Coltivare Ortensie: Il Segreto delle Talee Gratuite Le ortensie, gioielli floreali dai colori vivaci, si ergono come una delle piante più amate e affascinanti nel mondo dei giardini. La loro fioritura, uno spettacolo della natura, trasforma gli ambienti con la loro bellezza senza tempo. Appartenenti alla famiglia delle Hydrangeaceae, le ortensie possono essere costose da acquistare, ma c’è un trucco che rende possibile coltivarle gratuitamente: le talee.
Ottenere le Talee Il primo passo per questa avventura verde è procurarsi dei cespugli di ortensia nel proprio giardino. In mancanza di ortensie proprie, si può chiedere a parenti o amici qualche ritaglio. In alternativa, è possibile acquistare i semi e coltivarli, sebbene richieda più tempo.

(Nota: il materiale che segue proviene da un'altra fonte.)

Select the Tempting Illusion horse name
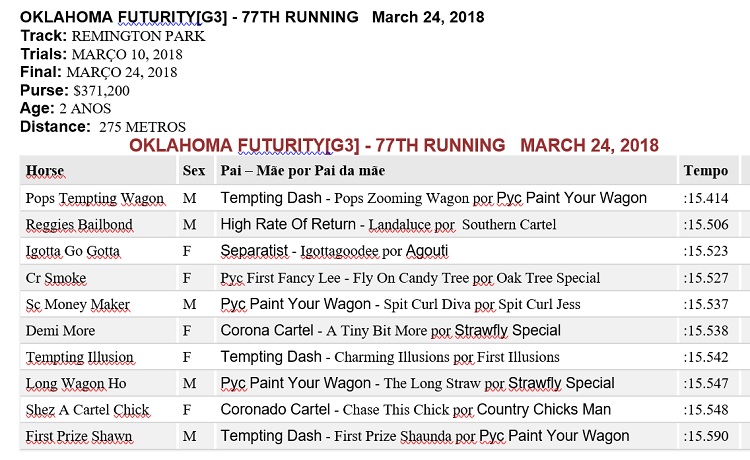This screenshot has width=750, height=460. click(x=79, y=357)
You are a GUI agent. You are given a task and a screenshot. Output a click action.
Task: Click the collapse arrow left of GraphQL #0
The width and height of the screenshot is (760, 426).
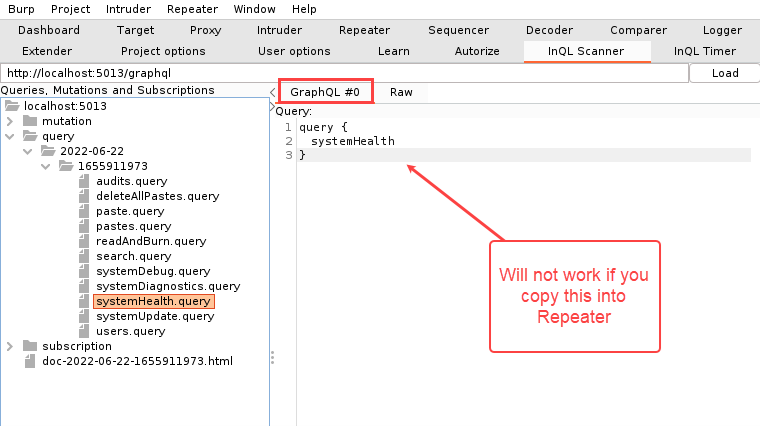tap(273, 93)
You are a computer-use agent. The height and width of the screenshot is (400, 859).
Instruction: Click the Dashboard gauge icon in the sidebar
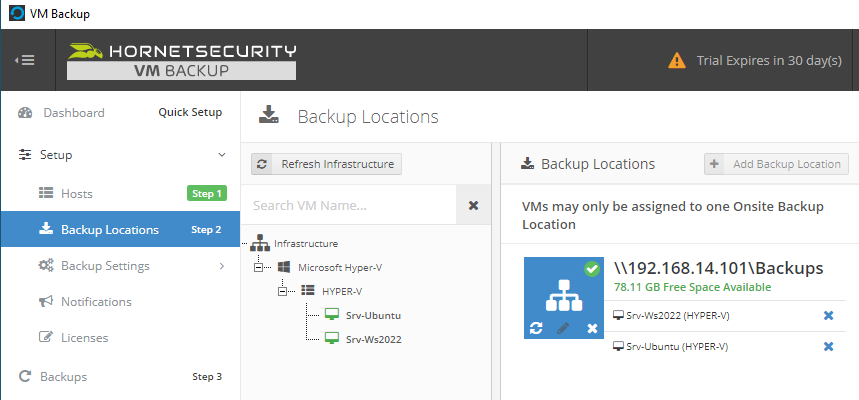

Preparazione delle Talee Una volta ottenuta la pianta madre, è necessario tagliare uno stelo di circa 12 cm, assicurandosi di effettuare il taglio sopra un nodo, preferibilmente scegliendo uno stelo con foglie verdi e sane. Dopo il taglio, le foglie inferiori devono essere rimosse, lasciando solo quelle superiori. La talea va quindi posta in una tazza d’acqua tiepida per favorirne il radicamento.
Piantumazione Una volta raccolte le talee desiderate, occorre piantarle in un terriccio di qualità, coprendo almeno due nodi. Il terreno va pressato saldamente intorno alla base dello stelo. Alcune persone preferiscono utilizzare fertilizzanti o ormoni radicanti per accelerare e potenziare la crescita delle talee.
Cura e Crescita È importante selezionare vasi con fori di drenaggio per evitare il marciume delle radici. Le talee vanno annaffiate regolarmente e posizionate in un’area con luce diretta per favorirne la crescita sana. Una volta cresciute a sufficienza, le ortensie possono essere trasferite in vasi più grandi e poi collocate direttamente in giardino. Coltivare ortensie dalle talee è un modo gratificante per arricchire il proprio giardino senza spendere una fortuna. Con un po’ di cura e pazienza, si può godere della bellezza di queste piante senza dover necessariamente comprarle.